The following article was written and published on the StrokeNet Newsletter web site by David Wasielewski. David is a stroke survivor and was a member of the StrokeNet staff.
by David Wasielewski
As we all know strokes can happen at any age. Young and middle age adults who survive stroke often have families with young children who need to deal with the challenges that a stroke brings to the family life. This begins with the initial trauma and crisis associated with the event and continues with the challenges of changing home life and relationships that become part of the stroke survivor’s life.
Explaining what is happening to a child presents a particular challenge. Sudden changes in routine, trips to the hospital and conversations with strange doctors about illness and strokes are frightening for a child. The child’s sensitivities and ability to understand what has happened and what might happen in the crisis need to be carefully dealt with.

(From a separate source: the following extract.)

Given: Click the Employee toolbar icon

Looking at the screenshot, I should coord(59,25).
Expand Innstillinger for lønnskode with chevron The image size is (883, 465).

It is probably a time where a skilled professional should be consulted but is also a time when those folks are not usually sought out. The unprepared adults are often left to their own devices to deal with the situation as best as they can. How does an adult family member reframe a stroke in ways that the child might understand? How do we help a child cope with the crisis even when we adults are often unable to hold it together as the situation unfolds?
This is not something we, as parents typically prepare for. The effects of stroke are emotional, social and economic and need to be addressed in terms a child can understand. One paper describes stroke as a family illness as all aspects of family life are affected by the short and long term changes it brings. A much as the family might try to shield a child from the trauma that child will eventually need to deal with the reality that stroke brings to the family routine, both near and long term.
Questions about how best to explain stroke, and its aftermath, to children?
Some suggestions follow:
1. Explain what a stroke is in language that is not misleading but in words that the child can comprehend (eg, a blood vessel taking blood to the brain wasn’t healthy and it bled or burst which meant the brain didn’t get enough blood for a while)
2. Explain the consequences – the brain controls the way we move, think and talk, so after a stroke people often move, think and talk differently
3. Even when the person who has had a stroke comes home from hospital they might have to see the doctor, or other people who can help them, a lot and they may not be able to do the same things they did before the stroke
4. Fatigue post-stroke is a major issue for many stroke survivors – make sure the child knows that the family member might need a lot of rest to get better
5. It can take a long time for someone to get better after a stroke
The UK stroke association provides a Guide for explaining stroke to a 9 year old. It breaks the details into words and concepts the child can understand.
Families with young children might consider speaking with a professional psychologist about the effects a stroke have on children and the family dynamic. Psychologists are often readily available at the hospital, especially in rehab units. It is important to consider the child’s unique situation and needs even as the adults in the family struggle themselves to adjust to the changes that strokes bring to their lives.